Por Ranyere Cerqueira 

É muito comum que nós, ateus e ateias, sejamos vistos com os olhos abutres do desprezo, da satanização e da marginalização. Na verdade, a sociedade nos quer assim, na margem. É óbvio que isso não passa de uma análise equivocada, ou muitas vezes, apressada e ignorante da condição do outro como descrente. Mas parece que, de fato, a sociedade fabrica outros para serem odiados. Explico: O outro é sempre o alienado, o ignorante, o que segue a crença errada, o que tem o deus engraçado ou errado. Com o ateu ou a ateia não é diferente. Mas conosco, o requinte de crueldade soa pior. Somos os imorais, insensíveis, hedonistas, incapazes de demonstrar compaixão, amor, empatia e dignos de pena, desprezo, indiferença e, quase sempre, somos patologizados como loucos. Ora, como pode alguém não acreditar naquilo que é essencial a existência e sentido da vida da maioria das pessoas que nos circundam? Só pode estar em condição de insanidade mental.
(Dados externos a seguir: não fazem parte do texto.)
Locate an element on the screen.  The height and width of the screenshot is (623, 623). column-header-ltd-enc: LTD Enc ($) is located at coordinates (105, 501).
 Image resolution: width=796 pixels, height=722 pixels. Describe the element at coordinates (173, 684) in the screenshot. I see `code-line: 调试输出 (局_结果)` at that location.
O preço a se pagar pelo empoderamento e honestidade intelectual consigo mesmo por aceitar-se e demonstrar-se como ateísta é sempre muito caro. Isso pode nos custar o emprego, os amigos de infância, o namorado ou a namorada e o convívio social de forma estrutural.

Quem nunca precisou mentir sua condição de descrente em uma reunião de família? Ou teve medo de não pegar um folhetinho evangélico quando um fundamentalista vem a sua direção e pode fazer um escândalo ao você dizer que não aceita a suposta palavra de amor dele? Quem nunca precisou fingir rezar ou ter que baixar a cabeça em sinal de respeito quando em reuniões que, não tendo esse objetivo, somos surpreendidos com a necessidade de uma reza surpresa?

A verdade é que essa sociedade não nos representa. Somos obrigados a suportar canais de TV evangelizadores, obrigados a presenciar o ferimento do estado laico com a própria constituição em seu preambulo dizer que ela está sob a proteção de deus, repartições públicas com símbolos cristão, políticos fundamentalistas e proselitistas legislando sobre nossas escolas, sobre a ciência e querendo nos impor um modelo de família hipócrita e heteronormativa que deslegitima o amor, o amor entre pessoas do mesmo sexo. Monopolizam a justiça, a moral, o amor.

Existe forma mais desumanizadora do que nos tirar a capacidade de existir, de amar?

É prática cotidiana que nós sejamos relegados a solidão afetiva, moral, existencial e subjetiva.

Dessa forma, portanto, é preciso um ateísmo de dentro para fora. Aquele ateísmo emponderado, combativo e fora do armário que aponte o dedo em riste frente a essa sociedade preconceituosa e diga que estamos aqui, que existimos e queremos respeito. Diferente da visão externa e semiótica do ateísmo de fora para dentro de nós, aquele que nos inferioriza, nos subalterniza e nos coloca como cidadãos de segunda classe moral.